* **Aim of the exercise**:
Among the records, which lines hold the word "agent"? Pick them out.
───
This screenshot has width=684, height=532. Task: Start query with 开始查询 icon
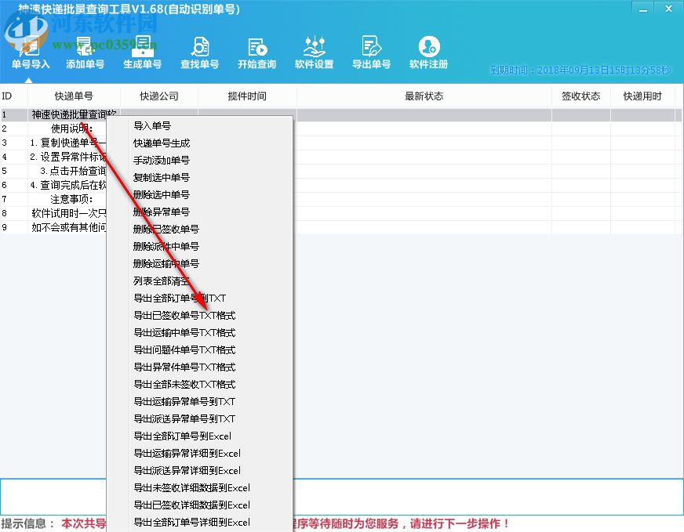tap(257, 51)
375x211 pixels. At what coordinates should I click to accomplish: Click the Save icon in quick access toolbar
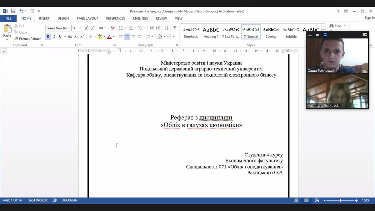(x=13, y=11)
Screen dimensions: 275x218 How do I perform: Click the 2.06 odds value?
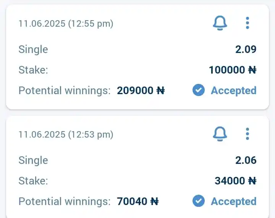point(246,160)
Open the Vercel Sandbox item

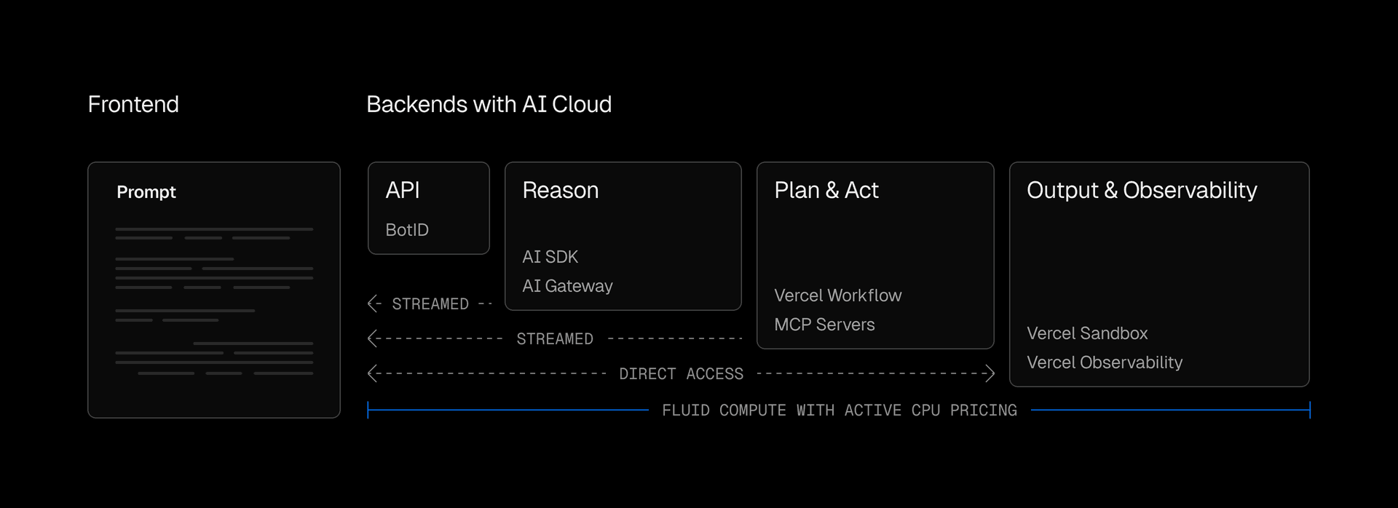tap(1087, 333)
───
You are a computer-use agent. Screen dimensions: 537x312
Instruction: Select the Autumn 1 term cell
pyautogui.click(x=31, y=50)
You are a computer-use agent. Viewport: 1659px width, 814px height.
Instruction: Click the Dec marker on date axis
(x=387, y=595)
───
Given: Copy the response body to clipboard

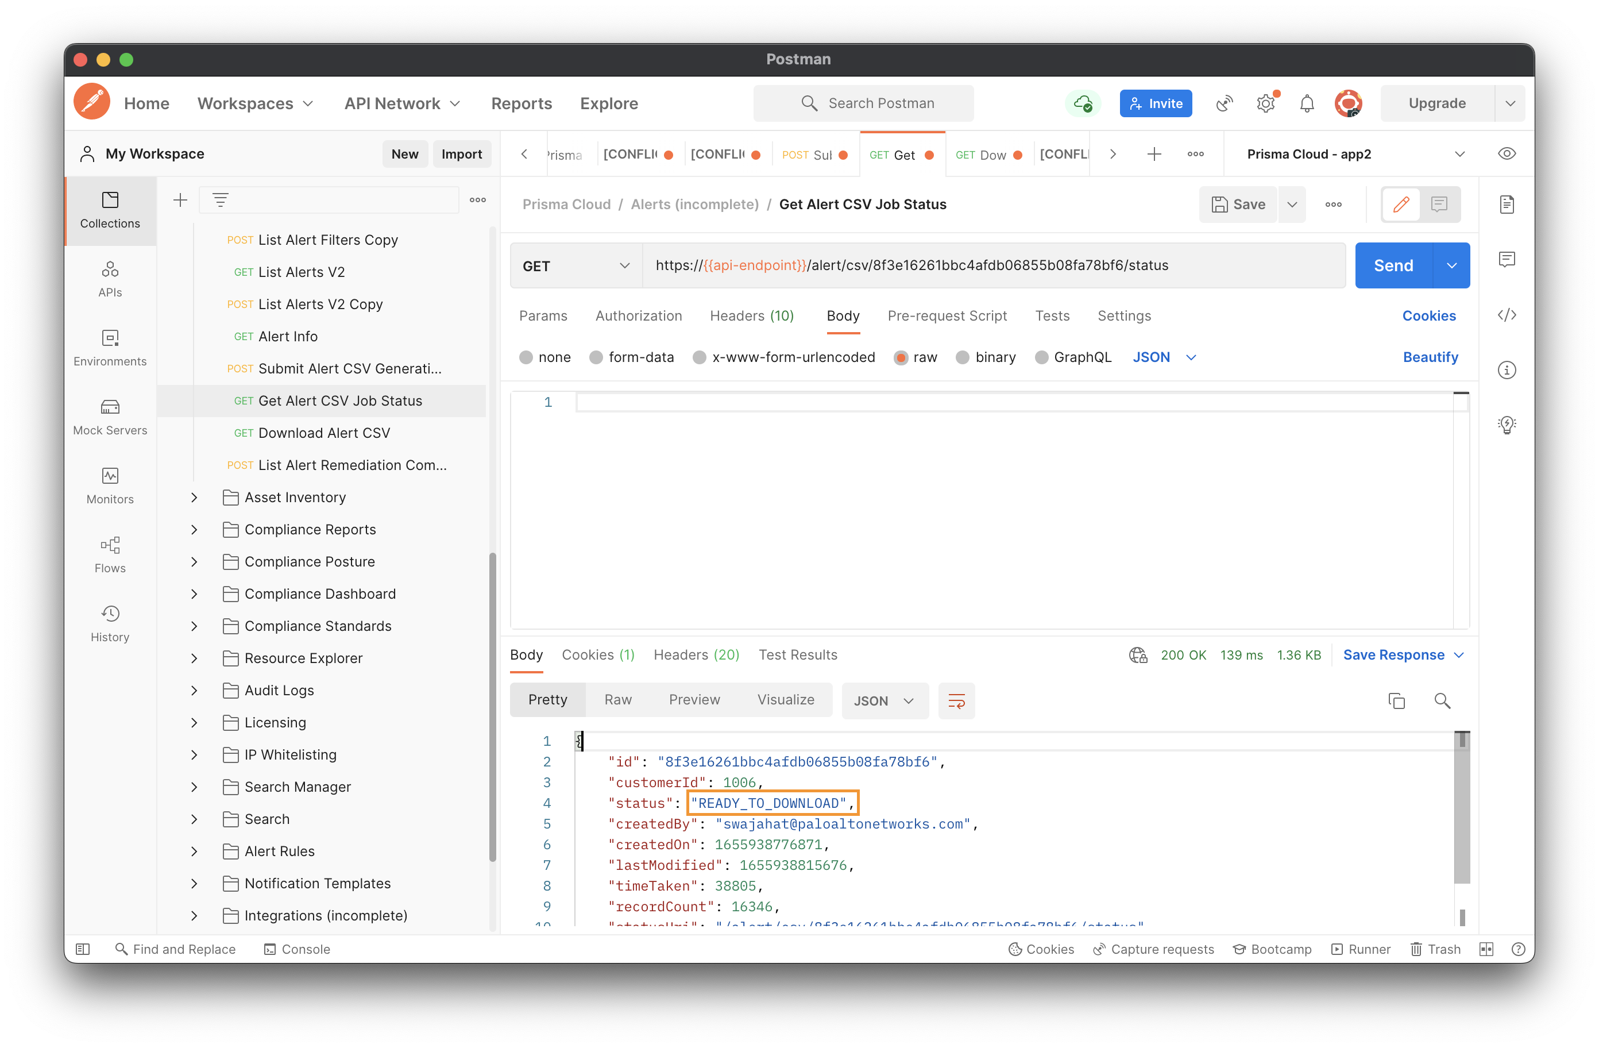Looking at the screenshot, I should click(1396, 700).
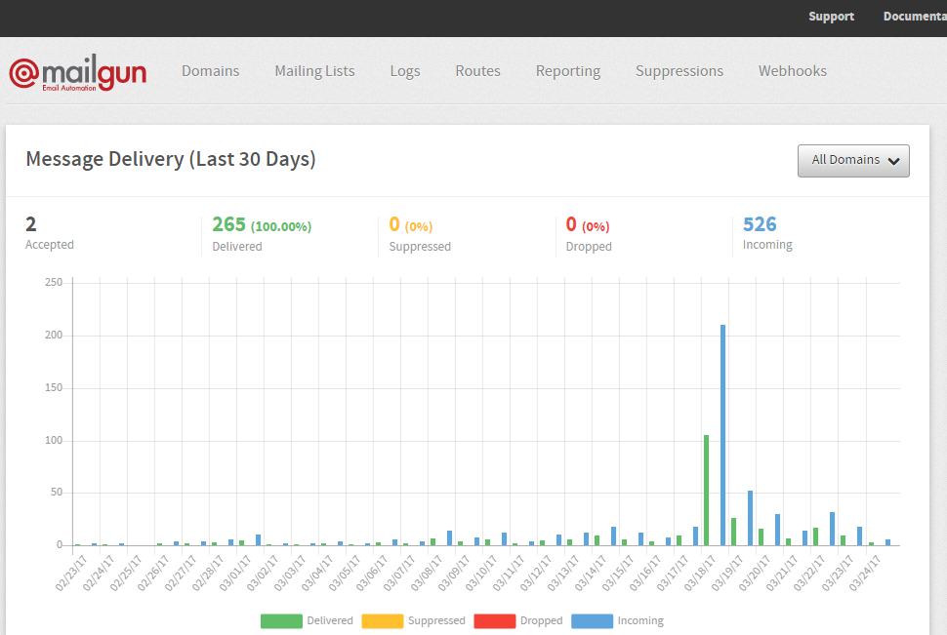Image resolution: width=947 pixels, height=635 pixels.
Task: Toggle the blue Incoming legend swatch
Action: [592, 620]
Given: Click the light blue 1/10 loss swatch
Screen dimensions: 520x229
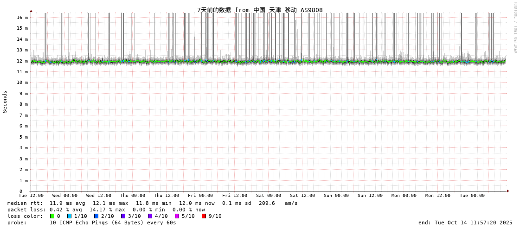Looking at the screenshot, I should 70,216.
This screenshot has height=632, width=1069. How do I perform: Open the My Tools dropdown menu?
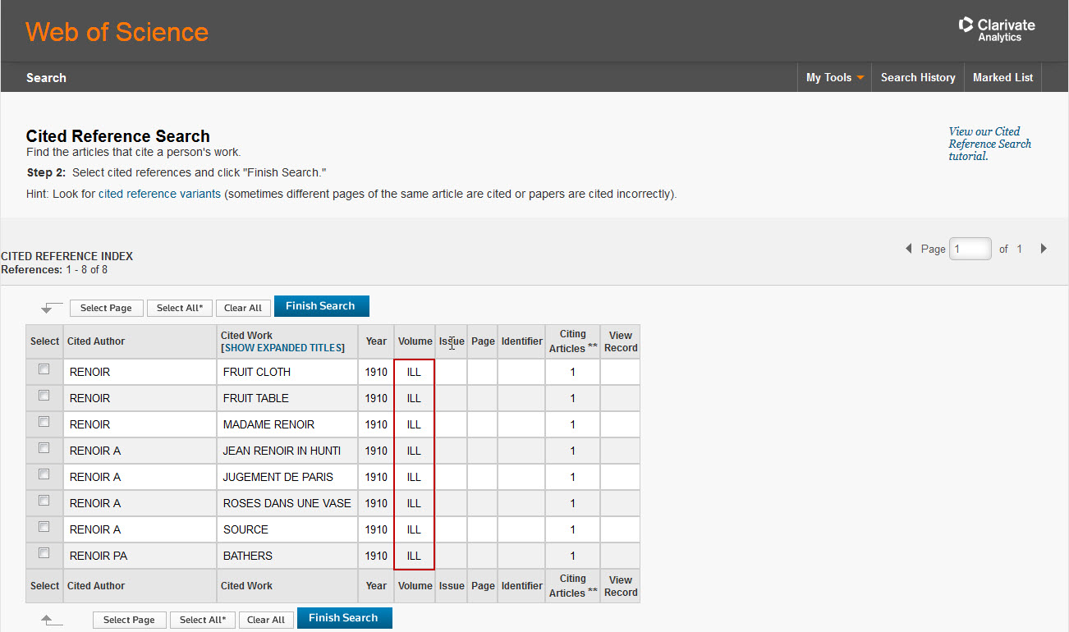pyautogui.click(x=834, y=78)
───
* **Problem solution**:
You are a computer-use agent. Screen dimensions: 537x312
You are a computer-use agent. Viewport: 1659px width, 814px height.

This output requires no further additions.